8 minutes ago, MonCalamariAgainstDrunkDriving said:Perhaps we just have to agree to disagree on this? If the characters are fighting in a battle, I want them to have fun, meaningful choices that they can make, even if they're not the commanders.
Absolutely fine.
I think the core of my argument is that I feel like the game supports that okay - but that if you're using "zoomed in action" on people fighting, persuading, whatever, the game doesn't support that by mass battles.
Those are a bunch of intrigues, skirmishes and narrative scenes with the backdrop of a great murtherin' battle going on around you, not a mass battle scene per se - the point of which is to condense several hours of fighting to half-a-dozen rolls when you're in the situation where you are the cohort commanders.
There's nothing stopping you doing what you're suggesting instead of the mass battle, and if you think the players will enjoy two or three 'chained' skirmish scenes better (understanding that it's a much bigger investment in time to resolve), then go for it.
ultimately, everything needs a LOT of flexibility. As a player can drop a Pillar of Calm (or whatever the name is) shuji and make your whole battle scene useless by descalating it into a chit chat.
are the battle rules easy to setup/create ? easy enough for you to dump it in the garbage at a moment's notice ?
that is MY question about kind of this whole game. can I create scenes on the fly ? I feel the answer is a bit too skewed toward the "no" and I would rather this system fully assume its ever changing gameplay. But, it ain't that bad. Mass Battle have the intention of being easy to create. If you want to add to it or tweak it and make it more deep, it is also probably doable relatively easily/safely.
I like the intention of mass battles and they definitely have their place for stories involving command of troops or setting up a scenario for skirmishes within the larger context. My issue is the shallow mechanics and I wonder if the mass battle system could be improved using a less simplistic dice system (yes, I know that might sound bizarre).
Does Genesys or Star Wars handle mass battles in a more rewarding manner?
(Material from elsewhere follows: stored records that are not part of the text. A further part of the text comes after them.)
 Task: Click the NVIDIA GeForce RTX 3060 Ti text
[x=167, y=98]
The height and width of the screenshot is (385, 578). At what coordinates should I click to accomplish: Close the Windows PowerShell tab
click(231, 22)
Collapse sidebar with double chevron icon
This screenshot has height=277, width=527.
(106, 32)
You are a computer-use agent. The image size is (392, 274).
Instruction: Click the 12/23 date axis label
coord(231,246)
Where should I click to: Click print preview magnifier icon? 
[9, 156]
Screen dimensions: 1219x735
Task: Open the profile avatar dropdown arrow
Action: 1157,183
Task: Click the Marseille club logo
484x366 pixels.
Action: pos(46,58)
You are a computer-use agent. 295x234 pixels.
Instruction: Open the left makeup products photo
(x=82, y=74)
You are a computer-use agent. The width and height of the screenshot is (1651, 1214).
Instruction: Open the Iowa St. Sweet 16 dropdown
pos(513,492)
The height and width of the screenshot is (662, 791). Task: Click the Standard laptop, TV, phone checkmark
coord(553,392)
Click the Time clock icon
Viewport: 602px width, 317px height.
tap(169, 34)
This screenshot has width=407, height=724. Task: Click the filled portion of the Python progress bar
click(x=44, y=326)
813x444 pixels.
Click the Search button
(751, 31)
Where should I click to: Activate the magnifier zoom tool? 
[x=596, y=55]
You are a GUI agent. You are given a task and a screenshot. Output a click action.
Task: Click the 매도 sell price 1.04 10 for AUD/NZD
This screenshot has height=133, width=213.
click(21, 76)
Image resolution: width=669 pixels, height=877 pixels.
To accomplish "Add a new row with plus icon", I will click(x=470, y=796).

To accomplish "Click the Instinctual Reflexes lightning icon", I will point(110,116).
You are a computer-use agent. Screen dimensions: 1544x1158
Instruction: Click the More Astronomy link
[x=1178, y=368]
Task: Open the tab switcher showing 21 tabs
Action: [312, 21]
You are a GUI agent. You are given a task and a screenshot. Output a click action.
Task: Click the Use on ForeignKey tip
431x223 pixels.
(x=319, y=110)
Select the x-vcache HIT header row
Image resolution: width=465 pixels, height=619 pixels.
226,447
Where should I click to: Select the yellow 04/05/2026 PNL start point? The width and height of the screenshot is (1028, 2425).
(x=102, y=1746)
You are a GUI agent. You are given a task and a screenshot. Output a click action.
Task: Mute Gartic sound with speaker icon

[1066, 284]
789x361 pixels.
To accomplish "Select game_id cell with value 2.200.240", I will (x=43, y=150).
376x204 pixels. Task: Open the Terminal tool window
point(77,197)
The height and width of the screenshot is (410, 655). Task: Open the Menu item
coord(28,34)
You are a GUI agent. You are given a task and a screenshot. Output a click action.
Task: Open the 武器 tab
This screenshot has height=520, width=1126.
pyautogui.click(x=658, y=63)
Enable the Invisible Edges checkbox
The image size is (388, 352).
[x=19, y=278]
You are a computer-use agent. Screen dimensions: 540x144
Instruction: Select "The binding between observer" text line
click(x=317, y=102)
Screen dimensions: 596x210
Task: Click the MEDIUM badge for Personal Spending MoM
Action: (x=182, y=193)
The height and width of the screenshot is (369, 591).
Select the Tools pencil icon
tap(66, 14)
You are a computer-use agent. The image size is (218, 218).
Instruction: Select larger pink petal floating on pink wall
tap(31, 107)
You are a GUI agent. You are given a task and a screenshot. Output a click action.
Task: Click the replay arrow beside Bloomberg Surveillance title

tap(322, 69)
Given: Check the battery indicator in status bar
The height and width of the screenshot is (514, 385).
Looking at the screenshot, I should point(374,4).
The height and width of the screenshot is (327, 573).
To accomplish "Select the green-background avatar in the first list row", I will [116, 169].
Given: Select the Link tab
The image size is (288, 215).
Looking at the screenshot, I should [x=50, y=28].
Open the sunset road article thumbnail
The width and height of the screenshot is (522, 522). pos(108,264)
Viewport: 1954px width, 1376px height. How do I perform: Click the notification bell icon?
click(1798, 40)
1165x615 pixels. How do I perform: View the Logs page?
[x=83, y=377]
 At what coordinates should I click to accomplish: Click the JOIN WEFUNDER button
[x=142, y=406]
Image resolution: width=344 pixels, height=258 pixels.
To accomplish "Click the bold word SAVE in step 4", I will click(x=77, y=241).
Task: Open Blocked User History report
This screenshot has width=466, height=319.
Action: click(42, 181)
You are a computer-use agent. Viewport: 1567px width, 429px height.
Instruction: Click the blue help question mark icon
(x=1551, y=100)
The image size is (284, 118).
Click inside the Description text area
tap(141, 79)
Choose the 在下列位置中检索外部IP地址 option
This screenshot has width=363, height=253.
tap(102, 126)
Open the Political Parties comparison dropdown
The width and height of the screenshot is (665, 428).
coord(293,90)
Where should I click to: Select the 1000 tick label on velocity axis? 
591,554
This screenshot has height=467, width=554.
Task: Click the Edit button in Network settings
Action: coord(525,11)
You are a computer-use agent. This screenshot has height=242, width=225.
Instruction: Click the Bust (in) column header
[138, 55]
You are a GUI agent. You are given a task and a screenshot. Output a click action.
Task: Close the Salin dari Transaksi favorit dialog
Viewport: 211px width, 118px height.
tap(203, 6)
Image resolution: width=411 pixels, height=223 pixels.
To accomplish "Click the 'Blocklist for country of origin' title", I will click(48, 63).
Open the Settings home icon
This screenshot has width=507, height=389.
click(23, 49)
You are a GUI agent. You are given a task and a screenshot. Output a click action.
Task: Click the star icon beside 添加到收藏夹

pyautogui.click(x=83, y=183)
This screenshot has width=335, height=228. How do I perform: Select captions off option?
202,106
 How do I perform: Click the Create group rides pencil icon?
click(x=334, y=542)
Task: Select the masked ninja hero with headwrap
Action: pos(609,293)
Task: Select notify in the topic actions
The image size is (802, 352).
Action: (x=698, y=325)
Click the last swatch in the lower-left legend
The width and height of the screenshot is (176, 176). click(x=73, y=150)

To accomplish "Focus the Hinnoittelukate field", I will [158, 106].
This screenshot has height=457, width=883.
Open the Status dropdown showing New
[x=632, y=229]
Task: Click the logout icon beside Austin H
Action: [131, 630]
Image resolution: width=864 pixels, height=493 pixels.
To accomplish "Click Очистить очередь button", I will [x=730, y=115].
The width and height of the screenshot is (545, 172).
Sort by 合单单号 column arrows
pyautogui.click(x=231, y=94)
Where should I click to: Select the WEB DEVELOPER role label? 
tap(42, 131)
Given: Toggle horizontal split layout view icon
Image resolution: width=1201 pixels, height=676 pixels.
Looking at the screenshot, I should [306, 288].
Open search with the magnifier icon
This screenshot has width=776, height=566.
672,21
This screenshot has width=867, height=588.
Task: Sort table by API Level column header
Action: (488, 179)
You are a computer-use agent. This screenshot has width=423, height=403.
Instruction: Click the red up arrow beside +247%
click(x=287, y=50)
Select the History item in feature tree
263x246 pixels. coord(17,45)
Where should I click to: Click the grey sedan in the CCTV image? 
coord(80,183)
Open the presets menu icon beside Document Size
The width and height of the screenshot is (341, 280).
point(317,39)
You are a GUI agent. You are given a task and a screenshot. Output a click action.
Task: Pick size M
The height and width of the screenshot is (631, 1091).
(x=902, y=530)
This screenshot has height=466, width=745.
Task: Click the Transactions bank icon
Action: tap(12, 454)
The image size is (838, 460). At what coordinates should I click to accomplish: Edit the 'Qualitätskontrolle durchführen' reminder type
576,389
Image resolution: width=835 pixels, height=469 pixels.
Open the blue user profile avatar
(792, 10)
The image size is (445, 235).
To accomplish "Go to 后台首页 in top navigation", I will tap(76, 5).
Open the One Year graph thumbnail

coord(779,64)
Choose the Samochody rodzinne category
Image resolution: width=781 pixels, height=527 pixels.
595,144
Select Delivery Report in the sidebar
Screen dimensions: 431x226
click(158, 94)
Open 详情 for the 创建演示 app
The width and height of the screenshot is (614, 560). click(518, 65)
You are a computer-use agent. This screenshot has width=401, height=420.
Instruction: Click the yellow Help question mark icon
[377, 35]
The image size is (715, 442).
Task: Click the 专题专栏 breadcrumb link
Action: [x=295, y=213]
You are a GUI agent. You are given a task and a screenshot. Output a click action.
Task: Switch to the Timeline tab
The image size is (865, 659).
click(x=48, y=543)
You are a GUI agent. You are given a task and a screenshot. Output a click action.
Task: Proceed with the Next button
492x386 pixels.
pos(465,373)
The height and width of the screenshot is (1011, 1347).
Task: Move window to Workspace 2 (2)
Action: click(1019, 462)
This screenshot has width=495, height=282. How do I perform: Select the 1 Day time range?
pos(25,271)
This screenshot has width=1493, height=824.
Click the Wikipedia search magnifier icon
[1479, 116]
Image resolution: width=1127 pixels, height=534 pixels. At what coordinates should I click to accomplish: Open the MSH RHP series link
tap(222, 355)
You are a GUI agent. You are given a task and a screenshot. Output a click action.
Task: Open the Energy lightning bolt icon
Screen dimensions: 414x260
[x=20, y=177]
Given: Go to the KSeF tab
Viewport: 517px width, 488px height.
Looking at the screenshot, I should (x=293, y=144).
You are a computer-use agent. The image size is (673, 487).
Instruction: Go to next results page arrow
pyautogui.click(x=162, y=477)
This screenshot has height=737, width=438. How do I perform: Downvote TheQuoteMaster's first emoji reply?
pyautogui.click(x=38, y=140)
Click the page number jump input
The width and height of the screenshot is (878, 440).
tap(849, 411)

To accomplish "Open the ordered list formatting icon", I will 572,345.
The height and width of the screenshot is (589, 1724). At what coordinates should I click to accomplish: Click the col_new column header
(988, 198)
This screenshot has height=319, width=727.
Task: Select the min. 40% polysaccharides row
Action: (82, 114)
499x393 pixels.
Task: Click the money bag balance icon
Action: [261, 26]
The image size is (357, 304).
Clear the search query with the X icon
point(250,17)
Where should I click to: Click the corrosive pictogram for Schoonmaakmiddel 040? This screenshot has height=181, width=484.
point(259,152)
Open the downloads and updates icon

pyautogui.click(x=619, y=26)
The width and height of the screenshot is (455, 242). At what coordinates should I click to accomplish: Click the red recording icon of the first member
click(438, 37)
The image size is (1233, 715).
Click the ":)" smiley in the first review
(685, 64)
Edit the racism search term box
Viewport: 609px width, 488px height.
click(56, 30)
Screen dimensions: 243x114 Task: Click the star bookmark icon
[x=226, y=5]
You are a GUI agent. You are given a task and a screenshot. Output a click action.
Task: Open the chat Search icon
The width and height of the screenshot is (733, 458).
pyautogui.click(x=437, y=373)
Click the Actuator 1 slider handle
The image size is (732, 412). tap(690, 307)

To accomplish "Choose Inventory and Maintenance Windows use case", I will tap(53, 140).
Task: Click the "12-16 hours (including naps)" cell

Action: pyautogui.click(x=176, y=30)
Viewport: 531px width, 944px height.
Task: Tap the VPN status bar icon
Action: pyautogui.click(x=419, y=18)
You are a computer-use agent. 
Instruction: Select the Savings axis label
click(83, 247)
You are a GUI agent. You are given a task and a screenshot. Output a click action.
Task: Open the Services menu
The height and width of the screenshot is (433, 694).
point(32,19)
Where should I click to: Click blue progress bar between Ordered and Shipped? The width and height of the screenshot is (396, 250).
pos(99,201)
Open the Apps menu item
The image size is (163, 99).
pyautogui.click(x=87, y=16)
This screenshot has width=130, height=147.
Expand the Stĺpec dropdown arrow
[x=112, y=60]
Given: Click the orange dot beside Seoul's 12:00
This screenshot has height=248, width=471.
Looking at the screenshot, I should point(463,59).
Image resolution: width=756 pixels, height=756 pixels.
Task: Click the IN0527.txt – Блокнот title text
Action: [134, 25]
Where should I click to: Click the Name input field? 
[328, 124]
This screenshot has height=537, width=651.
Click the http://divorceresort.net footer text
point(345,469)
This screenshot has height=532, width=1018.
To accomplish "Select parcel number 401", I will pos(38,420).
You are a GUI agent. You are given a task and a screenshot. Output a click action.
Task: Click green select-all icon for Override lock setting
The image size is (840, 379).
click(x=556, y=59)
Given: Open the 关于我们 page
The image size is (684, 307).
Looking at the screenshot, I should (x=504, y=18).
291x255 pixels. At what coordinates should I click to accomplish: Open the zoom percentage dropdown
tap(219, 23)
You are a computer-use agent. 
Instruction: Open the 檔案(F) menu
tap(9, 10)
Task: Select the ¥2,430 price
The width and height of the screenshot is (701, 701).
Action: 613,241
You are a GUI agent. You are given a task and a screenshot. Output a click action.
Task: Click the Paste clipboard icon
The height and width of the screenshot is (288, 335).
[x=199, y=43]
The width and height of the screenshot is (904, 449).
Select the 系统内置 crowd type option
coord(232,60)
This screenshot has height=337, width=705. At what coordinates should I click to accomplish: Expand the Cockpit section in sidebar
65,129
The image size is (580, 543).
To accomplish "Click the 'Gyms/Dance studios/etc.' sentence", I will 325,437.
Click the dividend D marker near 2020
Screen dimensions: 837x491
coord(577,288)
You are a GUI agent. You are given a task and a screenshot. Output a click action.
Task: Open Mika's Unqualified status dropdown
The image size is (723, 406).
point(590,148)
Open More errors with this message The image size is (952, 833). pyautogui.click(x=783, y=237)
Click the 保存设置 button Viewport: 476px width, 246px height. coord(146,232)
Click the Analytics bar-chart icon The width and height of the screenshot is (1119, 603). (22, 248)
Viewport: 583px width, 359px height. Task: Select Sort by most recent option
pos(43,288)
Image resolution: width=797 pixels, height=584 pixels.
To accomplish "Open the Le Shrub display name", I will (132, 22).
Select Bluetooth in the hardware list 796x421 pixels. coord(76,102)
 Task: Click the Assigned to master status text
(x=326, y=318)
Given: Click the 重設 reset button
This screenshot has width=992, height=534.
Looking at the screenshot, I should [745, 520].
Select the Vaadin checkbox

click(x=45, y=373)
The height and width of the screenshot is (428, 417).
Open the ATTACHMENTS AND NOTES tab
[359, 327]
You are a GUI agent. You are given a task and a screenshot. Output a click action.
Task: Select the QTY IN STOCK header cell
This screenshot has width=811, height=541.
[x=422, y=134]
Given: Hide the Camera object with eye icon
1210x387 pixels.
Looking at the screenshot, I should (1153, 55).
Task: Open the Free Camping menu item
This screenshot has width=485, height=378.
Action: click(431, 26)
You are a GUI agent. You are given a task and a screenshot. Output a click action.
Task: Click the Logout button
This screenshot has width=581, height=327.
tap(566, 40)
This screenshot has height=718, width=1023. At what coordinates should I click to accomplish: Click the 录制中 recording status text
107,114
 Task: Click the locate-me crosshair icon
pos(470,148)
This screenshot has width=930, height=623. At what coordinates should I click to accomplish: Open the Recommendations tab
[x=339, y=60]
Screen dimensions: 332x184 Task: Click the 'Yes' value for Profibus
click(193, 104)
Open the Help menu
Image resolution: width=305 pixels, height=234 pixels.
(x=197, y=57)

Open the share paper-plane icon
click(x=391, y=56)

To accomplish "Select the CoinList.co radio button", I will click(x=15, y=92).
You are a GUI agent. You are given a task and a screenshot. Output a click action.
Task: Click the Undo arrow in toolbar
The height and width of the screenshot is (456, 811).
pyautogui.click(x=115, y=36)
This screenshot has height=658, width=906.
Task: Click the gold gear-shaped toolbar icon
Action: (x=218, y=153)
I can imagine situational or circumstantial dice directly helping in building and resolving the narrative. Granted my experience with these other FFG systems is limited to listening to actual play podcasts, and they didn't feature mass battles, but I sense the potential.
6 hours ago, T_Kageyasu said:Does Genesys or Star Wars handle mass battles in a more rewarding manner?
It's more stylized in terms of actions but actually probably better in overall resolution.
Because the game has positive and negative dice, the game resolves each 'period' of the battle with a single check; with your base 'stat' used as the size of your army/fleet and your base difficulty the size of the enemy army/fleet, upgrades for your commander's skill and opponent's skill, and +/- dice for things like morale, fortifications, etc.
Rather than having players have a stock choice of actions, it suggests having players intermittently do little scenario 'vignettes' (like "take out that walker in three rounds!") that feed into each mass battle round's overall success or failure, rather than scripted actions where each player gets one action from a stock list per turn, much like the rules for a skirmish.